Pods have a fixed interest rate and unknown maturity date. The number of Pods that grow from 1 Sown Melon is determined by the Temperature— the MelonFarm-native interest rate — at the time of Sowing. Pods become Harvestable (redeemable) for 1 Melon on a First In, First Out (FIFO) basis when new Melons are minted.
How can we earn with MelonFarm?
On the MelonFarm, farmers may be stakers, sowers (lenders), traders, or arbitrageurs.
For Stakers
Stakers can deposit Melons or Melon LP tokens into the Silo and start to earn new Melon distributions.
Melons - Stakers can purchase Melons from the Uniswap exchange.
Melon LP tokens - Stakers can provide liquidity on the Uniswap exchange.
Deposited Melon LP tokens will earn more Melon distribution rather than deposited Melons.
Constantly depositing in the Silo help stakers earn more Melons distribution.
For Sowers (Lenders)
Sowers (lenders) can sow Melons in exchange for Pods in the Field.
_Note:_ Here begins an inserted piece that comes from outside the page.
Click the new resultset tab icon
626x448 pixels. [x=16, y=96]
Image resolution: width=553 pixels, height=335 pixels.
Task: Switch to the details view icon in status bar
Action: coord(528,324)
The return on investment is fixed at a rate (Temperature) and will be paid in the future via new Melon distributions.
For example, if the current Temperature is 120%, and you sow 1000 Melons, you can get back 2200 Pods that can be harvested for 2200 Melons later.
For Traders
Traders maybe also sowers can trade their Pods in the Pod Market. If you want to exit early, you can list your Pods on the Market for sale at an attractive price to attract Pods buyers.
Furthermore, our Pod was designed to be an ERC-721 token that can be tradable on any NFT marketplace like Opensea, Blur, ...
For Arbitrageurs
Our system tends to maintain the Melon price around $1. If the Melon price is less than $1, this is an opportunity for arbitrageurs to purchase Melons at a low price and sell them later for a higher price.